Zearalenone (ZON) has reputed auxin-like (plant hormone) effects on plant tissue, promoting development of lateral roots (Celenza et al. 1995), and stimulating root tip growth (Bean et al. unpublished). These are regions of the root where soil fungi would attempt to enter the plant tissue. In contrast, this particular endophyte appeared to co-exist within the plant root without causing obvious signs of ill health. It is possible that the production of ZON by Fusarium may affect meristematic activity in H. canadensis emerging from dormancy by initially stimulating rootlet formation and root exudation. Rootlet interaction with ZON during the early phase may benefit the plantlet by increasing plant secondary metabolite formation.

Tims and Bautista found that an alkaloid in mature goldenseal root tissue, hydrastine, inhibited ZON production in the endophyte. Cech (private communication) collected cultivated goldenseal from Kentucky and Oregon, and found that berberine levels were higher in the leaf and hydrastine levels higher in the root.  This too would corroborate the results by Shitan et al. (2005) that an ABC pump moved berberine from root tissue to aerial portions of the plant. The interplay between ZON produced by the fungus and hydrastine found in goldenseal root would appear to  have a two-fold effect. Hydrastine may limit more aggressive pathogenesis of the root tissue by F. oxysporum, while ZON may stimulate the production of hydrastine in developing goldenseal root. An additional developmental question that needs to be explored is to what degree might the presence of ZON, or similar microbial compounds in the rhizosphere, favor or induce two-phase germination?

References:

  1. Bean, GA. (1999) Unpublished.
  2. Baskin, CC and Baskin, JM. (2014) Seeds: Ecology, Biogeography, and, Evolution of Dormancy and Germination, 2nd Edition. Academic Press: Cambridge, MA.
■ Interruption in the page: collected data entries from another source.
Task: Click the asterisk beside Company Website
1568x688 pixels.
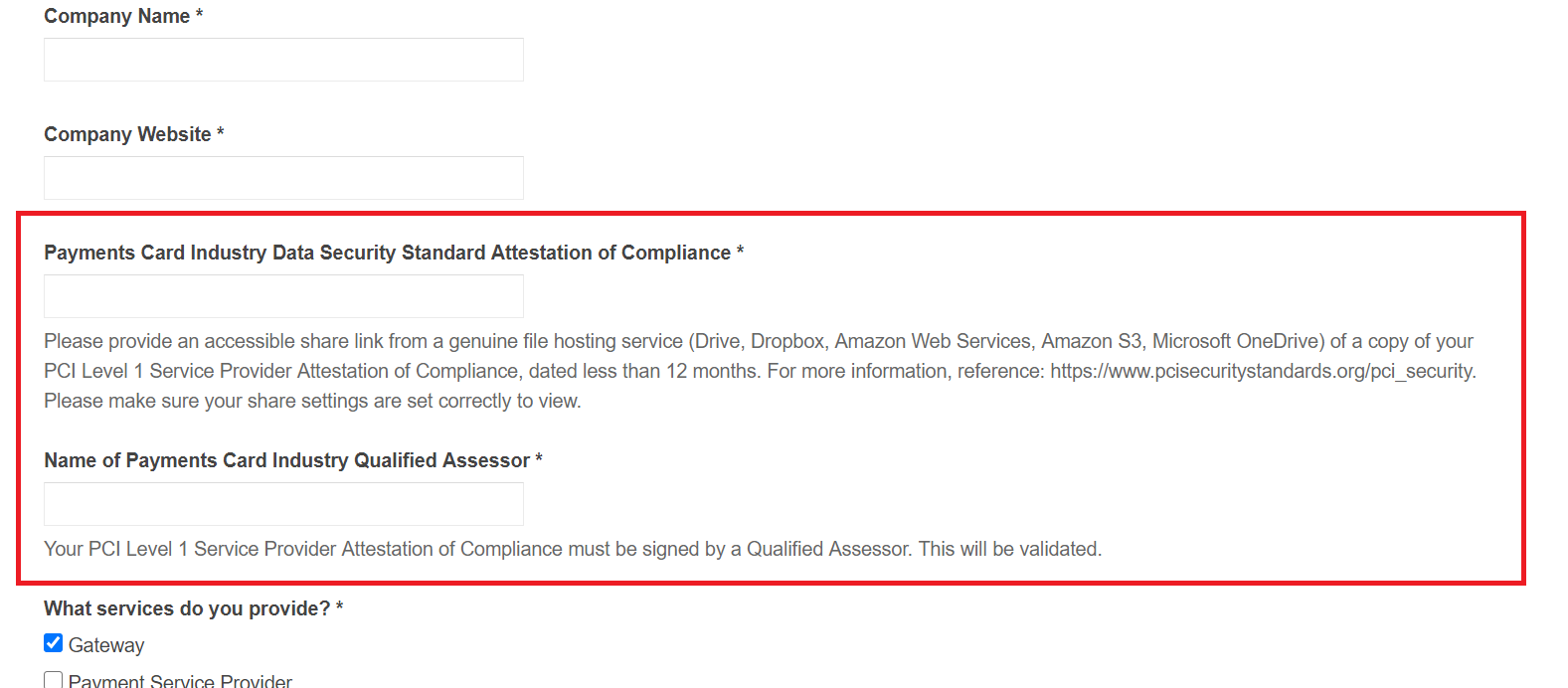Action: [221, 133]
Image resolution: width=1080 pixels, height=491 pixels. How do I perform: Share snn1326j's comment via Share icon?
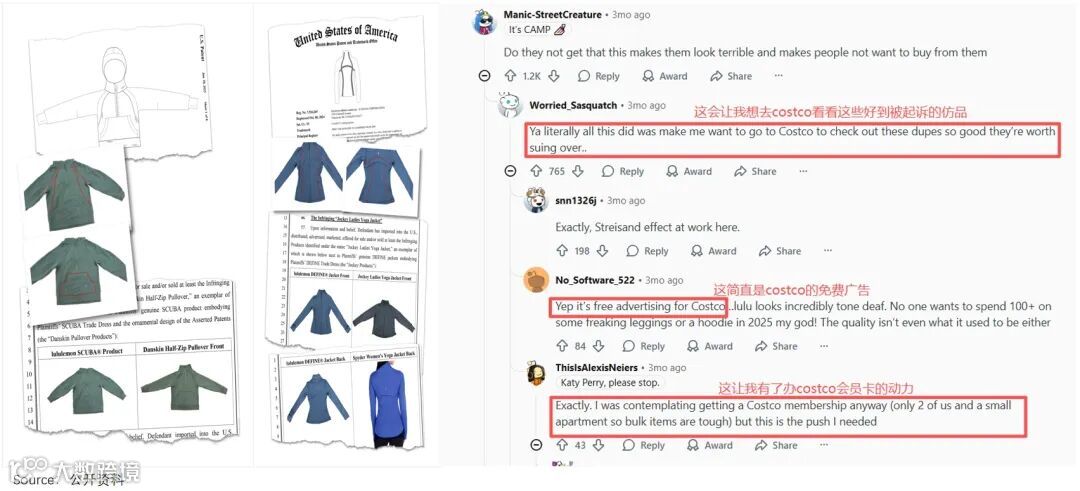(780, 251)
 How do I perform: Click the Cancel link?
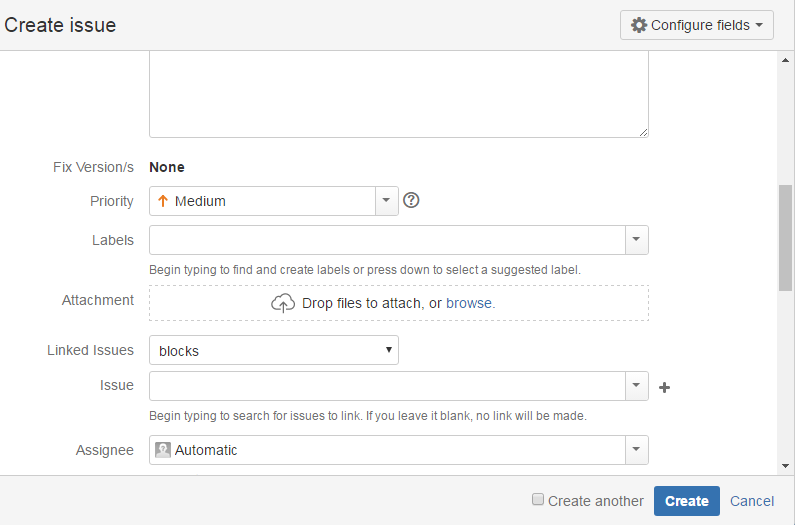(752, 501)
  3. Cech, R. (2002) Growing At-Risk Medicinal Herbs: Cultivation, Conservation, and Ecology. Horizon Herbs Publication, Williams, Oregon, pp.41-51.
  4. Celenza JL, Grisafi PL, Fink GR (1995) A pathway for lateral root formation in Arabidopsis thaliana. Gene Dev 9: 2131–2142.
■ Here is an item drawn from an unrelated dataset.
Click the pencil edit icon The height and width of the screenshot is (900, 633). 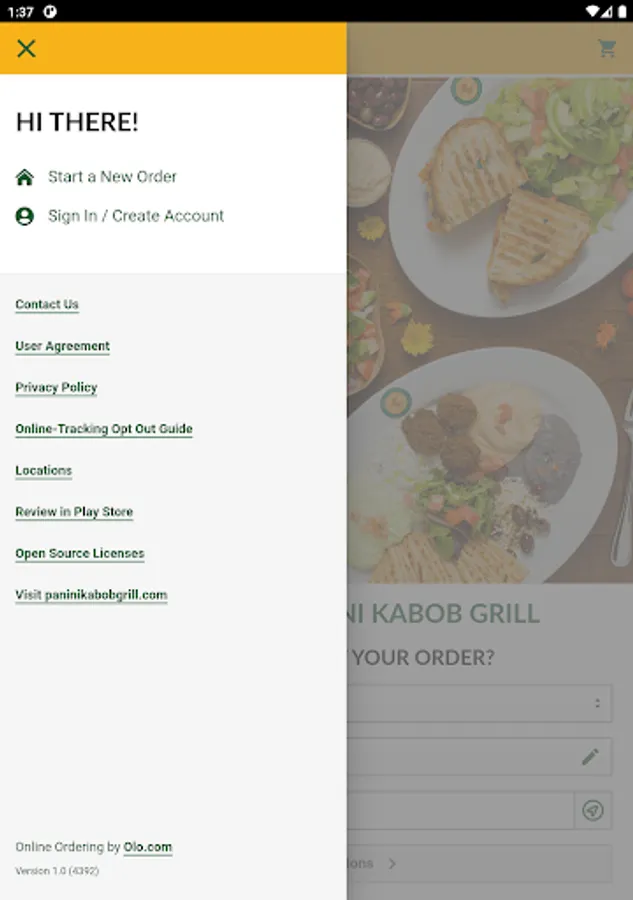pyautogui.click(x=591, y=757)
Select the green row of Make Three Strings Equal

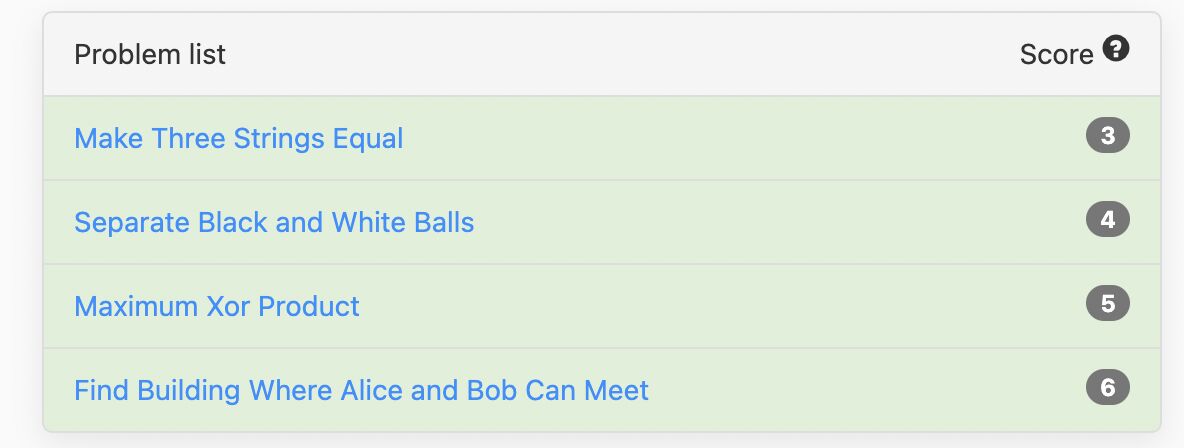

  5. Pitea, M, and Margineanu, C. (1972) Correlations between Chemical Structure and Antibacterial Activity of Berberine. Clujul Med 45:465.
  6. Sanders, SM, and McGraw, JB. (2002) Distribution, Abundance, and Population Dynamics of Goldenseal (Hydrastis canadensis L.) in an Indiana Nature Preserve, USA. Nat Areas J 22:129.
  7. Shitan, N, Kiuchi, F, Sato, F, Yazaki, K, and Yoshimatsu, K. (2005) Establishment of Rhizobium- Mediated Transformation of Coptis japonica and Molecular Analyses of Transgenic Plants. Plant Biotech 22:113.
  8. Tims, M.C. (2008) The Chemical Ecology of Goldenseal (Hydrastis canadensis L., Ranunculaceae): How medicinal plants roots control the microbial communities in their rhizosphere. VDM Verlag, Saarbracken Germany.
  9. Tims M.C. and Bautista C., (2007) Effects of Root Isoquinoline Alkaloids from Hydrastis canadensis on Fusarium oxysporum isolated from Hydrastis Root Tissue, Journal of Chemical Ecology, 33:1449–1455.